O PT e sua “militância” precisam entender que o seu inimigo não é o intelectual progressista 
insubmisso às estratégias da burocracia partidária e às decisões do grande líder injustiçado.
O campo progressista, além disso, precisa ser mais plural, até mesmo para não ser arrastado pela 
reprovação popular a um partido. Por isso é tão importante construir lideranças progressistas para 
além das atuais hegemonias.
Estamos perdendo todas as batalhas desde 2013. A vitória eleitoral em 2014 foi quase um acaso, e 
que não se traduziu, de qualquer forma, em vitória política.
Não é possível que alguém ache que estamos no caminho certo.
Lançar uma candidatura diante de uma prisão, e passar a imagem, ao eleitor, de um candidato 
postiço, que precisa consultar uma liderança presa antes de tomar qualquer decisão, não é, 
evidentemente, uma boa ideia, pelo menos na opinião da maioria dos brasileiros que foram às urnas 
no último domingo. O PT sacrificou a candidatura de Marília Arraes em Pernambuco para perder 
para Bolsonaro em Recife e ver o governador de Minas Gerais, Fernando Pimentel, ser derrotado, 
humilhantemente, no primeiro turno. E tudo para quê? Para eleger Paulo Câmara, que apoiou, com 
todas as suas forças, o impeachment, e prejudicar Ciro Gomes, que, igualmente com todas as suas 
forças, lutou contra o golpe?
Lula foi um dos melhores presidentes da nossa história, mas também cometeu grandes erros: 
escolheu Dilma uma e duas vezes, entupiu os tribunais superiores de reacionários e golpistas, 
fortaleceu a Globo, não se esforçou para politizar o povo e, por falta de uma política de comunicação 
digna, deixou que a classe média fosse cooptada pela extrema-direita.

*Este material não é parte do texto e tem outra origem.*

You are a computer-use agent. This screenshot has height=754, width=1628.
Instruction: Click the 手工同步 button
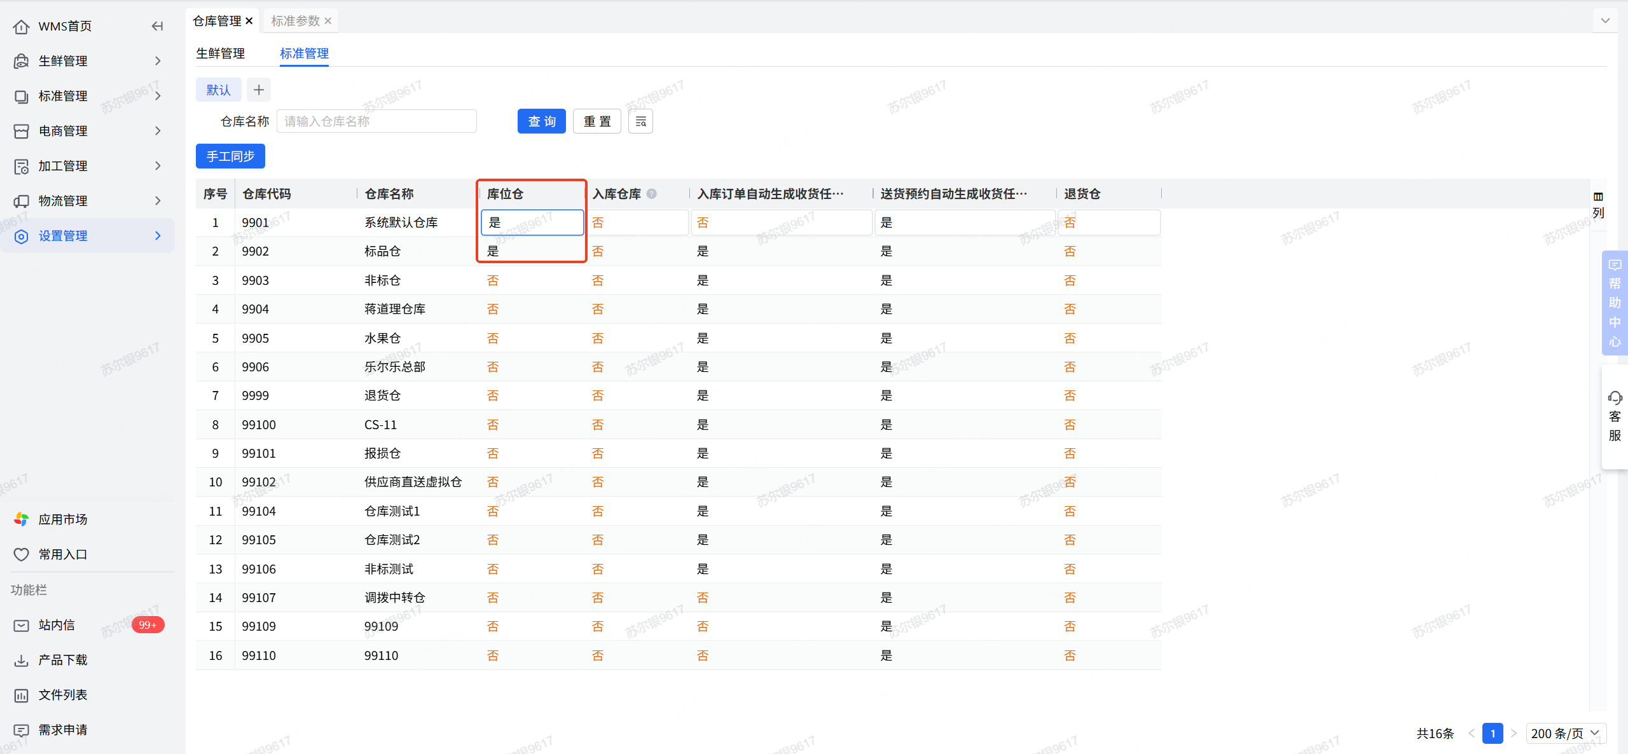coord(230,156)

O fato de estar preso, num processo viciado, sem provas, não é exatamente prova do sucesso de suas 
estratégias políticas ou jurídicas.
O nosso objetivo não pode ser mais apenas as eleições deste ano, e sim a criação de uma frente de 
resistência de longo prazo, que tenha estratégias para as eleições municipais de 2020 e nacionais de 
2022, com foco não apenas na eleição de um “salvador da pátria”, que não terá condições de salvar 
nada, mas na reconquista da classe média (que não é “elite”, e sim maioria da população brasileira) e 
na formação de uma bancada legislativa progressista, nacionalista e socialmente sensível.